Friday, November 16, 2007

"Japanese Art"

I’ve been spending so many hours lately in the company of some great Japanese and Asian Art--for example, the okubi-e prints of Kitagawa Utamaro. It would be strange if nothing whatsoever of that rubbed off on me.... Here are a few things where the influence has, hopefully, been favorable. --I post them with some hesitation, for clearly there is still a long way to go.

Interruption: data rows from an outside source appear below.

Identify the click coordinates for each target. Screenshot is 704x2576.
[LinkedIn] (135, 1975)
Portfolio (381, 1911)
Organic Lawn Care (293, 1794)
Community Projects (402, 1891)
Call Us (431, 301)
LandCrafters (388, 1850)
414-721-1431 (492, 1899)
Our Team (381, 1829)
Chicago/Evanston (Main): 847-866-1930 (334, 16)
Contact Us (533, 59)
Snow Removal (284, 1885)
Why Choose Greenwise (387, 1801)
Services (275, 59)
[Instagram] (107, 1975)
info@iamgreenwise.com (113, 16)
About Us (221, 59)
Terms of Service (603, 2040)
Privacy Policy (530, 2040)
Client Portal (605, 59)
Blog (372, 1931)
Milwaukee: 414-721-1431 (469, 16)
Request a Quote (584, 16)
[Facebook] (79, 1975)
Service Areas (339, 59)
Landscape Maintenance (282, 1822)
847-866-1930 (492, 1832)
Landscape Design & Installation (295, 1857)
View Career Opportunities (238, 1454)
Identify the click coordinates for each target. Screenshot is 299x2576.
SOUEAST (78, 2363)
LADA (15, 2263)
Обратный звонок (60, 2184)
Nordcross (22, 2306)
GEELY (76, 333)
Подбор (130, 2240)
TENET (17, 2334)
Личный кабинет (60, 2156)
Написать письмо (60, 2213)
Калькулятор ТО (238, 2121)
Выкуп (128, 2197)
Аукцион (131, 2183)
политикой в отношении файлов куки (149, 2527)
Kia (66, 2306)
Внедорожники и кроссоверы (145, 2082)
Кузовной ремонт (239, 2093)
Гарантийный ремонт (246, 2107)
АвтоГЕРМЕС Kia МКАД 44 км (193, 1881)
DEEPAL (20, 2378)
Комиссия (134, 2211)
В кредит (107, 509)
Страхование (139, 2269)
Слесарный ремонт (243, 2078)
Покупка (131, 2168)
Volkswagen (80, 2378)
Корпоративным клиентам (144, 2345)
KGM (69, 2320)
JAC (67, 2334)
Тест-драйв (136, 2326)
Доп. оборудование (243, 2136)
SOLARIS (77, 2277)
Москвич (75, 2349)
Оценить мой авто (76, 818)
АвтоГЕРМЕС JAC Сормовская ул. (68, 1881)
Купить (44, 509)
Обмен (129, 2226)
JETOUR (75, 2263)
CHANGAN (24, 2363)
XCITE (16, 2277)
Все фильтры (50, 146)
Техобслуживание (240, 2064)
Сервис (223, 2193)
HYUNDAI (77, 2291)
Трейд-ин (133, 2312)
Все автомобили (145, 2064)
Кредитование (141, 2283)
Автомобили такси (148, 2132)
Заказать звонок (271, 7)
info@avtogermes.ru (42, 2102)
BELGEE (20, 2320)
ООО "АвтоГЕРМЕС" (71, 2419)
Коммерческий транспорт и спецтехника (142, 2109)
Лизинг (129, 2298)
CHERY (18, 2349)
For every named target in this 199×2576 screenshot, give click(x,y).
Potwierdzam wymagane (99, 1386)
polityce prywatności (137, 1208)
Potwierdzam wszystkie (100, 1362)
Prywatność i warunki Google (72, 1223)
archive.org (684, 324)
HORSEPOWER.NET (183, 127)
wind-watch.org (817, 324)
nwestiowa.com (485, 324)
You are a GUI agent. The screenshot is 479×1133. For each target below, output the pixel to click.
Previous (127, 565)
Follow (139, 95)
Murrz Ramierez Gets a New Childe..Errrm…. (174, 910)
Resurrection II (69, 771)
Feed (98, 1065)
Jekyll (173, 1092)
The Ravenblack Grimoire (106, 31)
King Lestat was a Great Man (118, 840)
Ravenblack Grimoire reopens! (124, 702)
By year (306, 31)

These are all variations on a theme, wet-folded from paper of various kinds. Actually, I’ve been wanting for some time to branch away from foil-paper folding, my main medium for face-work. Foil-paper is a beautiful & rich medium unto itself, which is either a department of or a field adjacent to origami; but there are certain paperfolding values that foil manipulation just can’t capture. And in any case it was high time I learned how to wet-fold.

More is coming.

I’ve held off doing figures that are viewable 360 x 360, not because that is not a desirable result in itself, but because I wanted first to be sure I have a technique which preserved clean surfaces in the face, so that it would not invariably be grimacing, grotesque or “fantasy-oriented” as it is with some of the others who work onhuman figures. Now that I have such a method I can proceed to the rear and work down to the rest of the body, if need be. But I am in no hurry to get there. As I see it, the technical problem to be solved is not how to go all the way round or get all the way to the toenails. It is how to assure that each step does not “injure the paper”, to adapt a quaint concept from Yoshizawa.

The last few works are less “Japanesey” but still perhaps “Asian”: I may have had in the back of my mind (I certainly wasn't directly copying anything) some Tang Dynasty sculptures with the clump on the top of the head and that beautiful air of disarming tranquility, that you can make with a dollop of clay. That is possible with origami too. And since it is possible---it is necessary.


Saadya


Smell of a Bird Base

Been having trouble lately with my Birds. Partly this is nature’s fault: Many birds have at least three colors, rather than two: a topfeather color, an underbelly off-white, and red or brown for foot & beak. That’s not even counting the black of the eye. With origami you’ve got two basic colors to work with plus a pseudo-grey from shadow-pockets—not quite enough for this particular job.

One could, I suppose, bite the bullet, and add another sheet with one or two new colors. Joseph Wu has gone in this direction with his elegantly-marked Frigate Bird. And I seem to remember Nicolas Terry doing something similar to get a multicolored frog.

An option for those of us stuck, religiously, with single-sheet color-faithful origami is to confine ourselves to those birds that do follow a 2-color scheme. Pigeons, for instance, which run the gamut of gray-scales and blended patterns, sometimes come in an all-gray or all white body plus reddish feet. Likewise there are quite a few avian species in which the females, who tend to be interested in crypsis rather than showiness, keep their color-numbers to an origami-manageable minimum. (There are, of course, always reasons why an animal has the color numbers it has.)

Another problem is idiosyncratic---or maybe just personally idiotic. A long time ago (20 years… sheesh!) I convinced myself that a standing bird is fundamentally a four-pointed creature, from which it follows that it should be designable from a bird base (5 points: hide one). If you want to use the fancy techniques that have since come on line, to add complexity or detail---open a beak, pry apart toenails, start the wings a-flutterin---this ought to be doable optionally at the last minute, modifying extremities to taste, rather than by designing complexity in from the outset or inventing new bases as I believe Roman Diaz once argued is necessary. All the above poses a certain challenge, since to date I have not been able to pull this off entirely successfully.... Roman in a recent letter even claimed that “The smell of a bird base is difficult to disguise on a model.” But what to do? I happen to like the smell of a bird base.